Then there's Prophecy, which is more of an "acquired taste" kind of movie than one I can just go around championing to normal folks. Indeed, it took me a second viewing to warm up to its kooky charms, but I'm glad I gave it that chance as my time for such things is ever decreasing. After the success of Jaws, we saw lots of similar "animal vs man" movies that were going after the same lucrative box office fortunes, of which exactly none of them measured up (the closest? Er, Jaws 2, at about a third of the original's gross). But by 1979, all of the good animals had been taken, which means that folks like John Frankenheimer had to use leftovers and spruce them up somehow, as William Girdler already got "bear" checked off the master list with his (very blatant) Jaws ripoff Grizzly. Prophecy's villain Katahdin is basically a grizzly bear, but contamination from a local paper mill has turned it (and other wildlife) into a mutant, putting this more in traditional monster movie territory than the others of the era.

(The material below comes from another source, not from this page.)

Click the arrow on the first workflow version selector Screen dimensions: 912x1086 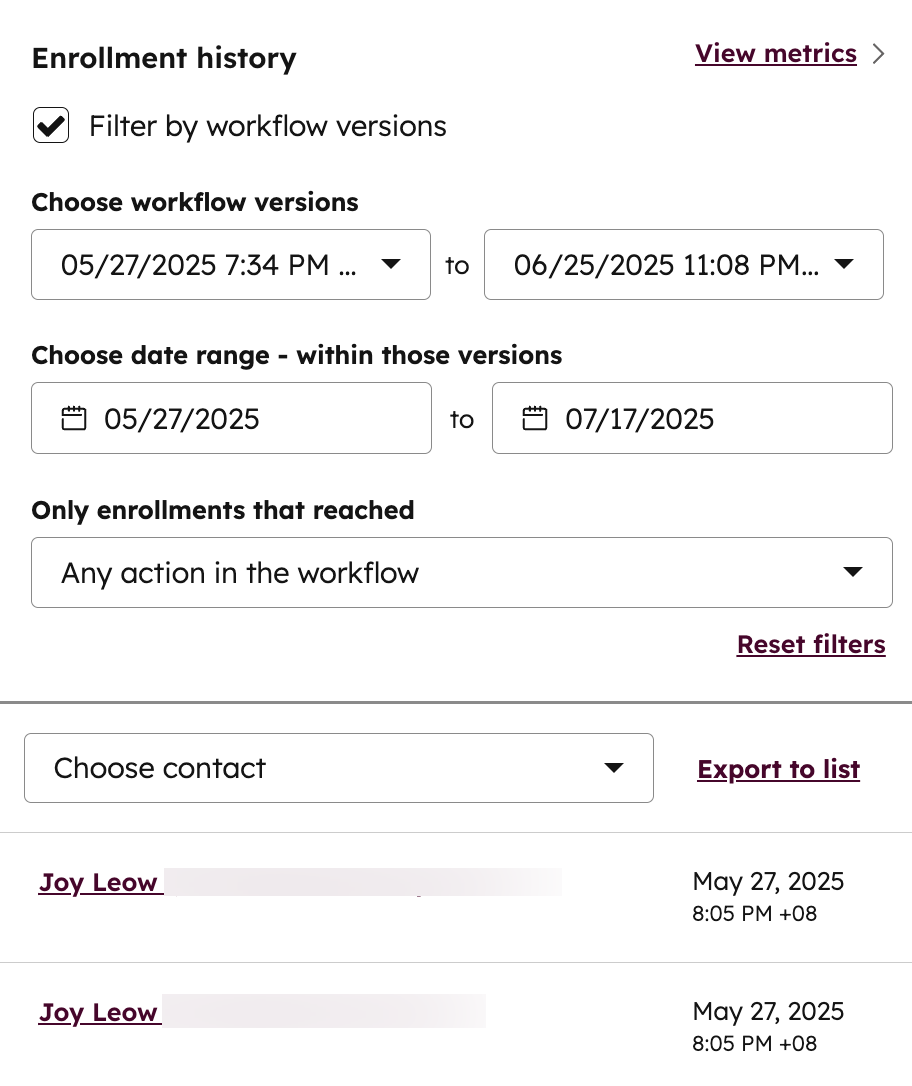click(x=391, y=264)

It takes a bit to get going, but when it does it kind of becomes a low-key version of one of my favorite types of horror: the "group of people who don't like each other have to band together to a fight a common enemy" plot. We have the "Opees" (original people) led by Armand Assante, who don't want anyone on their land, we have the assholes from the paper mill (owned by Richard Dysart!) who are trying to cover things up, and we have our hero, Dr. Verne (Robert Foxworth) who is there to write a report for the EPA (and brings his wife Talia Shire along for the ride). Katahdin, naturally, chooses no sides and wants to kill them all, so they gotta work together to survive - it's actually kind of a nice moment when Dysart's character admits he was wrong about Assante. But again, it's a bit slow, so it's understandable why the film didn't perform all that well, especially when it was released only a few weeks after Alien and audiences were getting their monster itch scratched far more effectively.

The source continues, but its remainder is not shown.